====== Source text
This powerful conditioning dichotomizes the world creating a deep sense of disenfranchisement and reinforce and at times create a state of not-belonging. Living in the West with its ‘moral depravity’ which many may have once considered their home thus becomes an alien environment. Couple this with a sense of victimization, a feeling of being unwelcomed, rejected and scorned since the West is ‘anti-Islamic’, such feelings transform into action to leave the West.
But these ideas are nothing new. The West (as well as the entire world) has often been described as Dar al-Kufr (land of disbelief) the converse Dar al-Islam (land of Islam), banded around by Muslim extremists for over two decades – first Hizb ut-Tahrir and then al-Muhaijiroun and it’s many different manifestations. I remember during the 1990s, as a young Muslim I was told by an ex Afghan fighter, “if you want to live true Islam, then go and live in Afghanistan, that’s where true Islam is” (At the time I was young and naive but I still wondered ‘why he wasn’t living there himself?’). Over a decade later, well into my young fundamentalist days, during the US invasion of Afghanistan, I was told by a close friend that “Mullah Omer was the Ameer al-Mu’mineen” (leader of the believers, a title reserved for the caliph much like Baghdadi is the Caliph now) and that I should give “bayah” (swear an oath of allegiance) to him and travel to Afghanistan to fight the US. Many did and appeared on TV, much like ISIS do now. I didn’t. Another instance that I recall were friends of mine born and brought up here, married with families of their own who had failed to develop a sense of belonging in the UK, so packed up and went to live in Pakistan. Not long passed before they returned and told stories of locals laughing at them for leaving the UK to live in Pakistan! The ISIS propaganda taps into these crude concepts and misplaced feelings, amplifying them with its propaganda and recruiting materials that are tremendously visceral in nature. At the same time, it portrays an idyllic visions of a utopian society.
============
====== Entries provided
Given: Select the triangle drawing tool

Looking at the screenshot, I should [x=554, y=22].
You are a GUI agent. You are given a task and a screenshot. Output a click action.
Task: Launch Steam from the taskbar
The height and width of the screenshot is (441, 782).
============
**Exercises to complete:**
(1) From the text on extremism and leaving the West, list every Arabic term that is followed by an English meaning in parentheses, and give each meaning.
(2) Reproduce the part of the text on extremism and leaving the West starting with "This powerful conditioning" and going on through "leave the West.".

**Results in order:**
(1)
- Dar al-Kufr: land of disbelief
- Dar al-Islam: land of Islam
- Ameer al-Mu'mineen: leader of the believers
- bayah: swear an oath of allegiance

(2)
This powerful conditioning dichotomizes the world creating a deep sense of disenfranchisement and reinforce and at times create a state of not-belonging. Living in the West with its ‘moral depravity’ which many may have once considered their home thus becomes an alien environment. Couple this with a sense of victimization, a feeling of being unwelcomed, rejected and scorned since the West is ‘anti-Islamic’, such feelings transform into action to leave the West.